Ruth Bensinger was 17 when she departed Germany in 1938 to study at the Beit Yaacov Seminar in Krakow, Poland, as schools in Germany were closed to Jews.
When the war broke out, Ruth was in Warsaw visiting a friend. She lost contact with her during the bombardment of the city, and was left alone. Ruth tried to reach France, where she had family members with French citizenship, but the French authorities refused entry to people who only held German citizenship.
In an attempt to leave Poland, Ruth travelled from Warsaw to Bialystok, and from there to Vilna, but in the summer of 1941, she was incarcerated in the Vilna ghetto. She survived two years in the ghetto, when she was deported to the Kaiserwald forced labor camp where she cleaned and did laundry for German soldiers and pilots at the airport.
In fall 1944, Ruth was transferred to the Stutthof camp together with other female prisoners and assigned to the back-breaking work of paving roads. With the approach of the Red Army, the Germans forced the women inmates on a death march.
"By this time I couldn't walk any further. Each night we were locked into barns. One morning I hid in the hay, but the Germans found me. Miraculously, instead of being shot, I was hit across the head and I started to bleed. My friends helped me by binding up the wound with a headscarf and I melted into the crowd of girls, so that the Germans couldn't find me".

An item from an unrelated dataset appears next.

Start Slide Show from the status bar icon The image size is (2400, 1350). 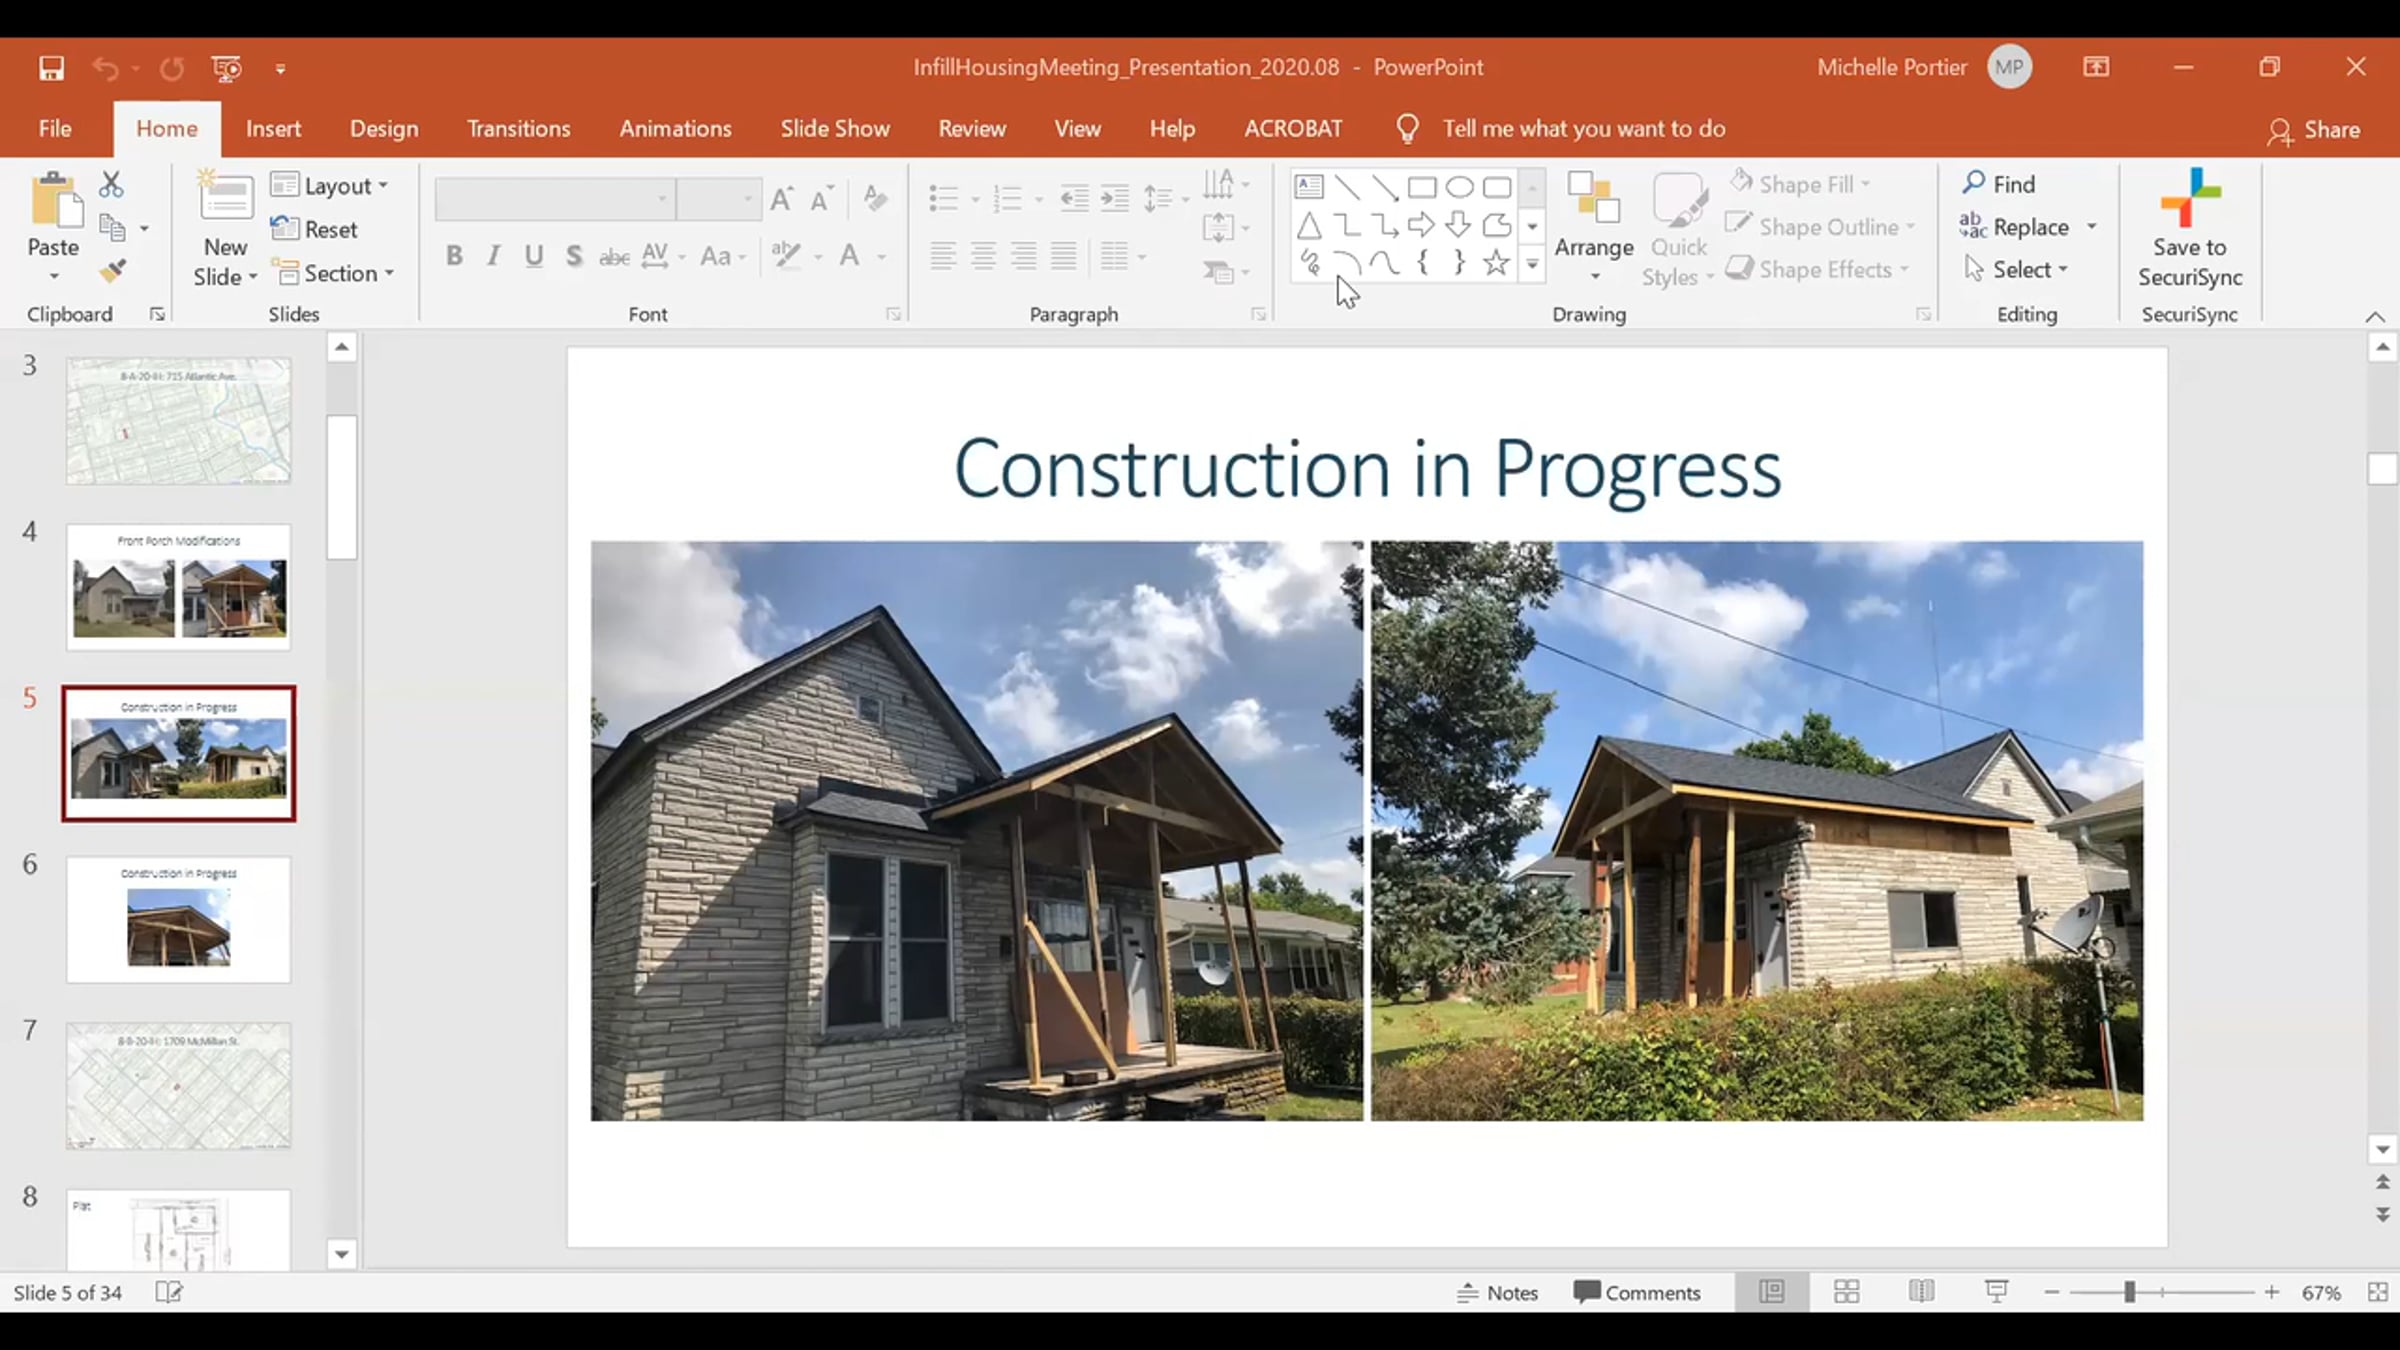pyautogui.click(x=1996, y=1292)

The women were marched in the direction of the port city of Danzig, the plan being to load them onto a boat and drown them in the Baltic Sea, but the liberation of the area by the Red Army saved them from this fate.
After the liberation, Jewish organizations helped Ruth to make contact with relatives who had escaped to the United States during the war. She reached New York in 1946.
In 1998, Ruth immigrated to Israel with her husband, Holocaust survivor Avraham Nussbacher.